### [LISTED ENTRIES]
----------------------------------------

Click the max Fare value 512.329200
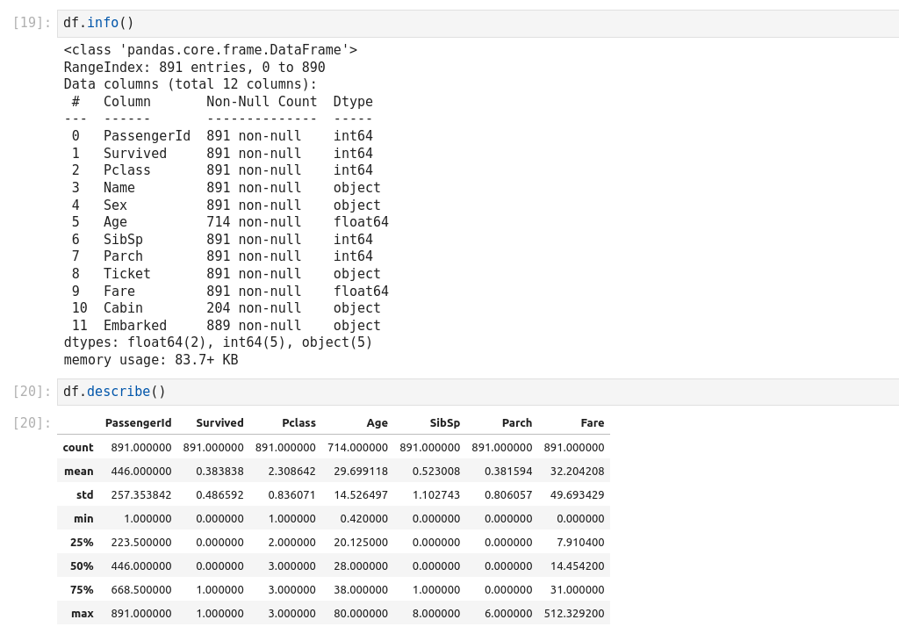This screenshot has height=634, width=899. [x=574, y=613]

----------------------------------------

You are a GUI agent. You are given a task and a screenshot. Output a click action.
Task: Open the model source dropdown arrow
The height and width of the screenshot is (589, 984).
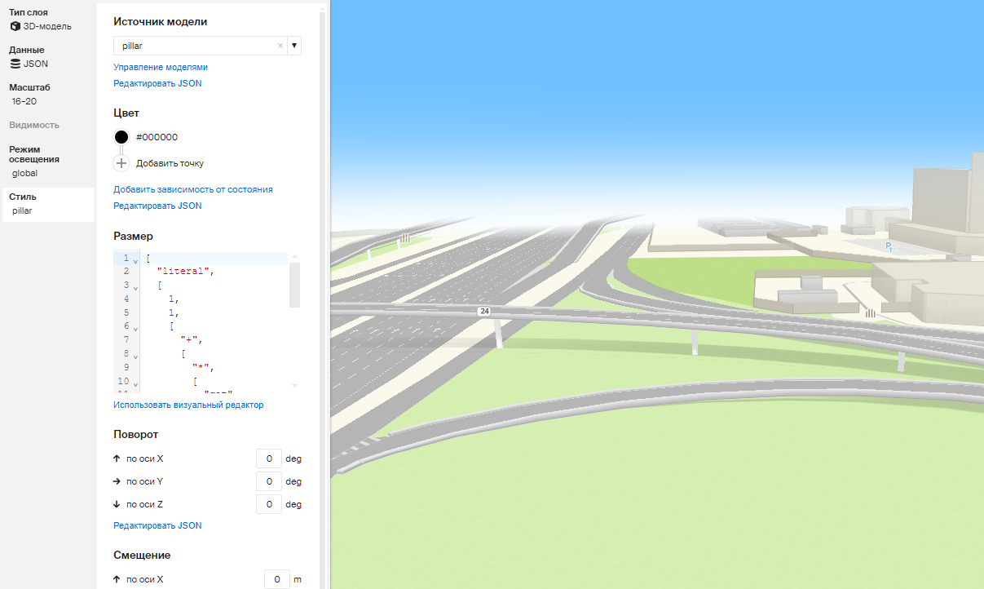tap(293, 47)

----------------------------------------

### [THE REQUEST]
Rewrite the data starting at the line that contains "You are a GUI" and ending at the line that contains "tap(293, 47)", replacing "screenshot" with "screen capture" and keeping everything else the same. Leave the pictures out of your answer.

### [RESPONSE BELOW]
You are a GUI agent. You are given a task and a screen capture. Output a click action.
Task: Open the model source dropdown arrow
The height and width of the screen capture is (589, 984).
tap(293, 47)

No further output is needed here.